When you find it difficult to connect with someone, try to see the world from their point of view.
Empathy is easy enough in theory. But in practice, the act of imagining the world through someone else’s eyes doesn’t always come naturally. Usually, the more distant and different a person’s life is from your own, the more difficult it can be to truly understand their point of view. Today we’re looking at different ways to address barriers to empathy, depending on whom you’re trying to understand.
Finding empathy at work
Susan Scott’s guide to frank, empathetic communication in the workplace, FIERCE CONVERSATIONS, points out that different people within an organization often have wildly different perspectives on the same issues. To better understand a colleague’s point of view, she recommends the simple strategy of asking questions. The benefits are threefold: it’s a good way to gather information, it will help you avoid launching into an accidental monologue, and it will make you more likeable. Interestingly, research suggests that people prefer conversational partners who ask questions.
Finding empathy in romantic relationships
Partners often have different comfort levels with emotional intimacy that drives how they communicate with one another — and, critically, how they fight. Couples with different communication styles often have compatibility problems, but a little empathy goes a long way. In ATTACHED, Columbia University professor Amir Levine and social psychologist Rachel Heller share strategies for dealing with conflict in a constructive manner, promoting compromise and emotional openness. The secret? Anticipating the other person’s needs based on their personal communication style.
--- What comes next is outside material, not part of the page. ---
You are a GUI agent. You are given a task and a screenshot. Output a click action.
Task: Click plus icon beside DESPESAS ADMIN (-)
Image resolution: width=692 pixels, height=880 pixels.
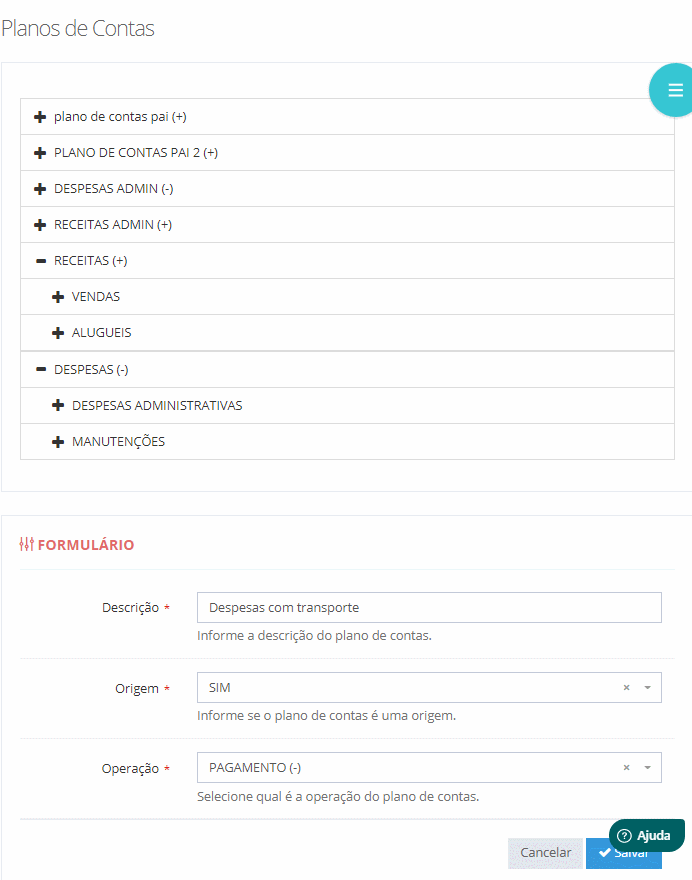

Finding empathy with political adversaries
Last week, the U.S. midterm elections confirmed that the country’s political divide is deepening. To write her book about the “empathy wall,” as she calls it, liberal sociologist Arlie Russell Hochschild studied six conservative men and women to better understand the perspectives of her political opponents. In STRANGERS IN THEIR OWN LAND, she reports that many political differences are rooted not just in ideology, but also in fear. (In 2016, roughly half of both Republicans and Democrats described themselves as afraid of their political opponents.) To overcome that fear, both sides of the political spectrum must be willing to break down — or at least scale — the empathy wall.
Finding empathy with anyone
Brené Brown, the academic powerhouse known for her viral TED talks and her bestselling books, often writes about the power of strong human connections. In BRAVING THE WILDERNESS, she describes how modern life has degraded our ability to empathize and form relationships rooted in love, trust, and understanding. She recommends suspending judgment, practicing radical honesty, and building relationships based on mutual respect.